(Source: Getty Images)
Bill Bonner, reckoning today from Youghal, Ireland...
“Will the Dow go under 30,000?” asks a Barron’s headline.
Well… yes… it probably will.
It’s not rocket surgery. For the last 40 years, the Fed has been favoring investors with artificially low interest rates. Now, like a bad friend, it’s turned on them.
The Fed is raising rates and putting the squeeze on the inflation it caused. But over the last 13 years, investors, businesses and households all got very used to borrowing money at unnaturally low rates. They came to rely on it. And now, they must feel as though the Fed set them up… and then pulled the rug out from under them.

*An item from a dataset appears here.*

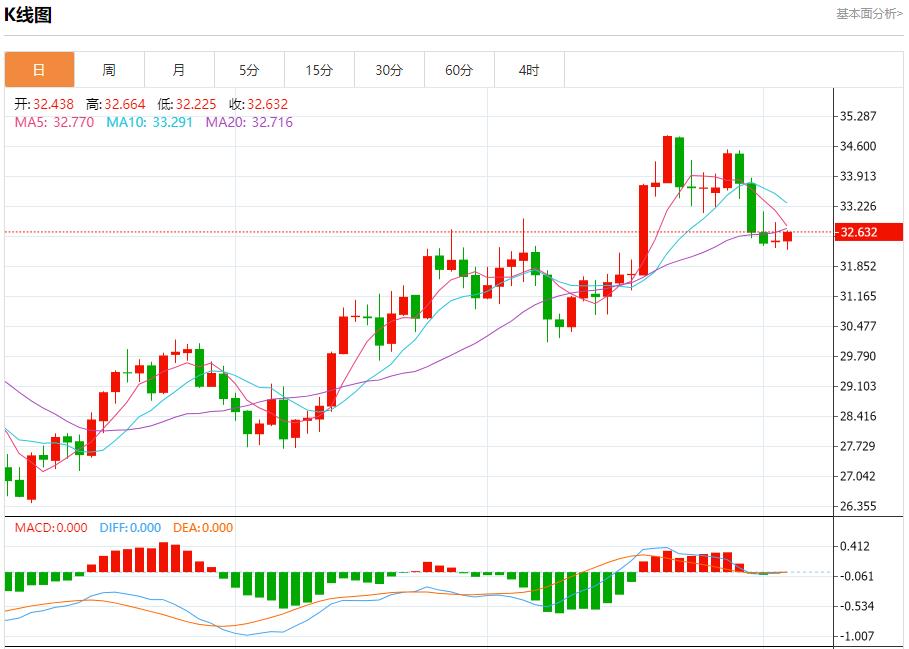Click the K线图 title heading

pos(28,15)
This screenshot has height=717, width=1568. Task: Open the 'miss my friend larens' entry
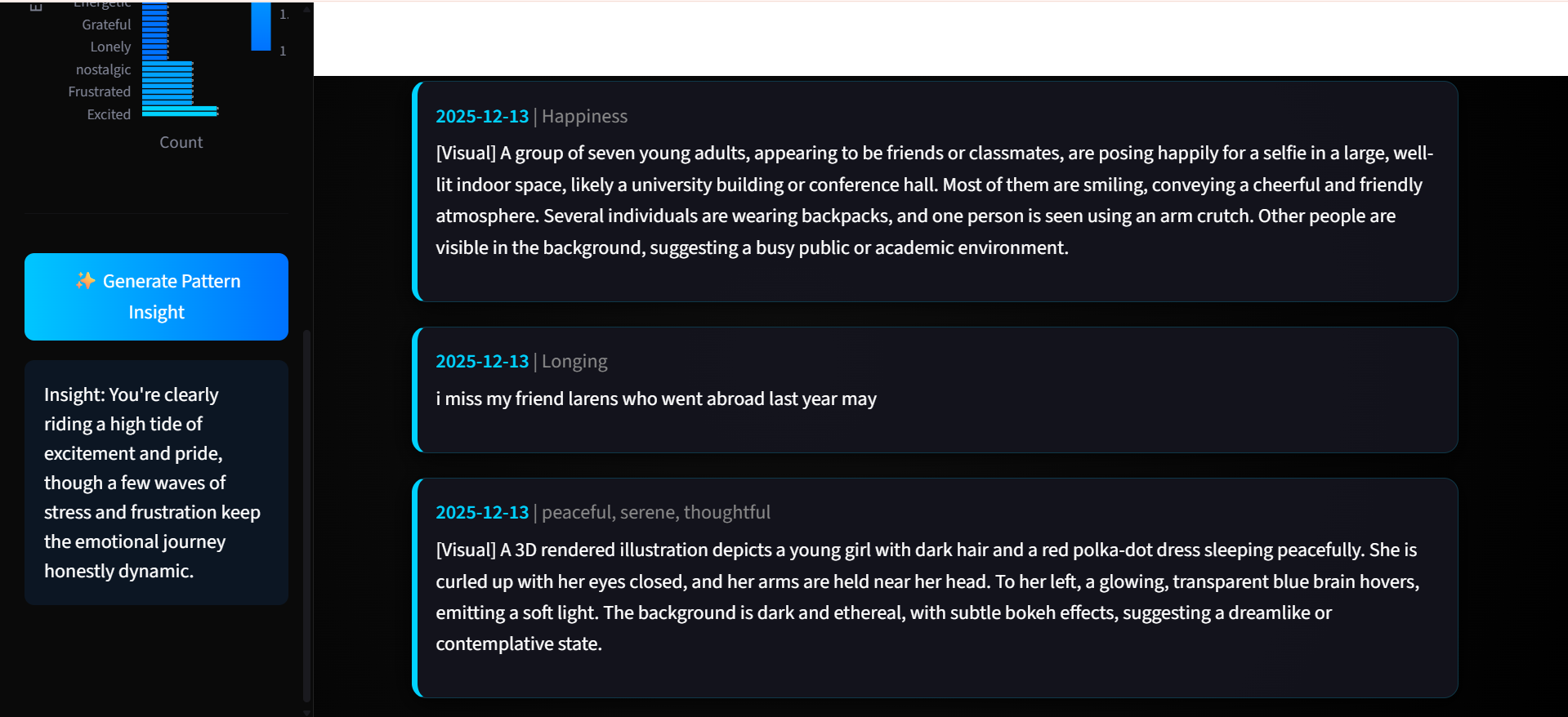click(655, 399)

Will 30,000 mark the bottom? More likely, it will be closer to 20,000. Because higher rates affect the economy as well as the stock market. Sales and profits go down. The E in the Price/Earnings ratio slips along with the P. Pretty soon, the Dow has dropped below the 30,000 mark and is edging toward 20,000. Bloomberg:
“Dr. Doom” Roubini Expects a ‘Long, Ugly’ Recession and Stocks Sinking 40%
“Even in a plain vanilla recession, the S&P 500 can fall by 30%,” said Roubini, chairman and chief executive officer of Roubini Macro Associates, in an interview Monday. In “a real hard landing,” which he expects, it could fall 40%.
Of course, the Dow may not drop at all. It may not have to. It could just remain where it is… so that rising inflation would lower the real price of stocks. That’s what ace investor, Stanley Druckenmiller, seems to expect. Markets Insider:
Billionaire investor Stanley Druckenmiller warns there's a high probability of the stock market being flat for a decade
Stanley Druckenmiller said there's a high probability of a flat stock market for 10 years.
That's because of a rollback in globalization and easy monetary policy.
The Fed has already hiked interest rates four times this year.
Cut in Half
Druckenmiller recalls what happened between 1966 and 1982. Stock prices at the end of the period were about where they had been when it began. Meanwhile, inflation had erased 70% of their real value.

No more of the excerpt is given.